Level IV: Sales Technology

Once you have solidly defined the science, standardized the process, and cultivated relationships for maximum influence, it is time to focus on technology. Your organization may have struggled to cope with the Internet boom and the increased use of technology to manage knowledge. Once sales processes were well defined and buyer behavior became well understood, organizations turned to technology to help speed up salesperson reaction times to market trends, keep them abreast of important industry news, and develop a more solid understanding of their buyers. Your sales team may have turned to personal computers and handheld devices to help them stay on top of the rapidly changing business world. You may have even rolled out a customer relationship management system or sales force automation tool in an attempt to understand and map the entire transaction experience of the buyer. Technology can help your organization understand the initial needs of the customer, help deliver and fulfill a product or service, or handle invoicing, all to create the best possible transaction experience.

Take action!

Identify how the ASTD World-Class Sales Competency Model can help your organization monitor the whole transaction experience, from the initial identification of a need to the assessment of the purchased solution. How can the competencies, areas of expertise, and roles support a system that is designed to speed up and maximize information flow regarding the customer’s experience?

Take action!

Identify how the ASTD World-Class Sales Competency Model can help your organization improve salesperson competence. How can the competencies, areas of expertise, and roles support a system that is designed to identify its own gaps and continuously improve performance throughout the buying relationship?

Think About It

Understanding how buyers buy is a fundamental skill that is often overlooked in sales organizations. Great sales professionals understand how their buyers buy; world-class sales organizations design their development and operations to support this process.

Level V: Sales Competence

With the firm foundation of science, process, relationship, and technology properly laid, it becomes time for the ongoing improvement of competence. Despite the myriad forces of change driving business today, understanding and consulting with buyers in pursuit of mutually beneficial solutions is still a relevant approach. The need continues for sales professionals to build and renew customer relationships, monitor and understand buyers’ changing needs, and deliver ongoing value. This approach is difficult to implement consistently in a dynamic, constantly changing sales environment, but success comes with a holistic understanding of salesperson competence. Because buyers are increasingly demanding unique answers to their unique problems, salespeople must be able to customize and personalize their own selling approaches.
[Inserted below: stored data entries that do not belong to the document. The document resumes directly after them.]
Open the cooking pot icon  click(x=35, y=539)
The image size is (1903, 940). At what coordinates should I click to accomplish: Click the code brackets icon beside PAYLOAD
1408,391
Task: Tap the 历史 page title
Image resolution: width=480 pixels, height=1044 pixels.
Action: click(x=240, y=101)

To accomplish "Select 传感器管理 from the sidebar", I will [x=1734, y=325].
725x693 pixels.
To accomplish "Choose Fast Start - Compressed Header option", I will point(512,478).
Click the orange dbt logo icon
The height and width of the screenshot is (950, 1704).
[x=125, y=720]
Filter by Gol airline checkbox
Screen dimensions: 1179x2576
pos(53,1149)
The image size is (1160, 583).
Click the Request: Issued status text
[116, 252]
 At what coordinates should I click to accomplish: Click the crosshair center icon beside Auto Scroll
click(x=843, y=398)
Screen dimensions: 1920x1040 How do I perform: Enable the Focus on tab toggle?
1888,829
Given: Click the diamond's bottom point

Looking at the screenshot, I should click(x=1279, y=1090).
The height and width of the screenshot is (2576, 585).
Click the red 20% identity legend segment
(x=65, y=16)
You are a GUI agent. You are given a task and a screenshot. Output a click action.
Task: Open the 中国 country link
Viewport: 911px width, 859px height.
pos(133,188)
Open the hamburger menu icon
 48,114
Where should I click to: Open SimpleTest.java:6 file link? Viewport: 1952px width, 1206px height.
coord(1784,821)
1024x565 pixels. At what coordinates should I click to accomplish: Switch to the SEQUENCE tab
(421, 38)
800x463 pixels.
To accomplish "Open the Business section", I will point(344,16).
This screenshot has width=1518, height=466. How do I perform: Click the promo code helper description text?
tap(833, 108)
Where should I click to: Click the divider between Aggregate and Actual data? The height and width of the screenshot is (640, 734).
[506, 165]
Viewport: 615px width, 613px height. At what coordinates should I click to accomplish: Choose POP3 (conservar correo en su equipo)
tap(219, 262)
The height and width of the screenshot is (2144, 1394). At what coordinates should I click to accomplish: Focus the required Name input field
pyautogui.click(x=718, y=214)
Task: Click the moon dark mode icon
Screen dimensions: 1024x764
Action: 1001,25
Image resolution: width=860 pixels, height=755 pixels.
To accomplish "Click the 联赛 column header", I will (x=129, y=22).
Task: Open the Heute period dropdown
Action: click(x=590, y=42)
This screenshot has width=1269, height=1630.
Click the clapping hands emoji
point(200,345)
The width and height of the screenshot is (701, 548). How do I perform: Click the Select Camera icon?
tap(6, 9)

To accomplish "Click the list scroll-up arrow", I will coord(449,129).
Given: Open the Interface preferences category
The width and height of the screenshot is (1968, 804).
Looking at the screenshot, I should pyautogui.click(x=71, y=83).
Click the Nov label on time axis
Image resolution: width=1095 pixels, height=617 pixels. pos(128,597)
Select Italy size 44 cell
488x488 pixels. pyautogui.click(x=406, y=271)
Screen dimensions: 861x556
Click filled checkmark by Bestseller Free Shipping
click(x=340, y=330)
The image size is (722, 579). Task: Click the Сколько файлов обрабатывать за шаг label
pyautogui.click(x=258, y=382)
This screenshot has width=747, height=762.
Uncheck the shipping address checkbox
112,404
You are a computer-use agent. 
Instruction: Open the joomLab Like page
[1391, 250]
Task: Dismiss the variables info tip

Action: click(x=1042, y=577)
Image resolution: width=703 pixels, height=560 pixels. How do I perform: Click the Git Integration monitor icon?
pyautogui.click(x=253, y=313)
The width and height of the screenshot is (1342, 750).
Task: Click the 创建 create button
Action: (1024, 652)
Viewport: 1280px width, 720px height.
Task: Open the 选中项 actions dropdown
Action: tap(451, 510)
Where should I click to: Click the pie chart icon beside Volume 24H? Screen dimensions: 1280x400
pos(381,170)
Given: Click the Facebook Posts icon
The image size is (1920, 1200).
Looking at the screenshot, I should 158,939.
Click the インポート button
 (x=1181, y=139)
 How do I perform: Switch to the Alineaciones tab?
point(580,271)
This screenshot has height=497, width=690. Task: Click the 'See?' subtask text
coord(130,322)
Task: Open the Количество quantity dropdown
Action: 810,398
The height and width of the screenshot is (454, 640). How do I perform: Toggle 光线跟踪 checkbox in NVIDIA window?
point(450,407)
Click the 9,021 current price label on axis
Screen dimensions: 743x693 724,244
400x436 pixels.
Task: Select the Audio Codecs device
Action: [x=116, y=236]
This requires deep understanding and advanced knowledge, skills, and abilities.

Attaining all five levels of effectiveness for world-class selling requires buy-in and effort by multiple stakeholders. Whether you are a workplace learning and performance professional or an academic, a sales manager or a consultant, you can apply the ASTD World-Class Sales Competency Model to improve sales performance in your organization. Here is how.

Sales Trainer Applications

Training managers oversee a staff of practitioners that includes instructional designers, human resource managers, sales consultants, subcontractors, and salespeople. Trainers will find the ASTD World-Class Sales Competency Model useful in helping them to

Plan for and execute continuous performance improvement. To follow best practices, your training department will require staffing by skilled people who can

  • assess the competency levels of existing training staff, line managers, and others who can play a part in sales team performance improvement
  • manage outsourcing opportunities
  • hire vendors to assist with any facet of the sales function
  • identify or clarify work expectations for sales team members
  • design jobs, work, or tasks for sales team members
  • oversee sales training solutions and provide feedback to sales trainers
  • offer advice and consultation about career planning to sales team members
  • identify the professional development needs of sales team members
  • document the accomplishments of sales team members
  • train people who work with sales team members.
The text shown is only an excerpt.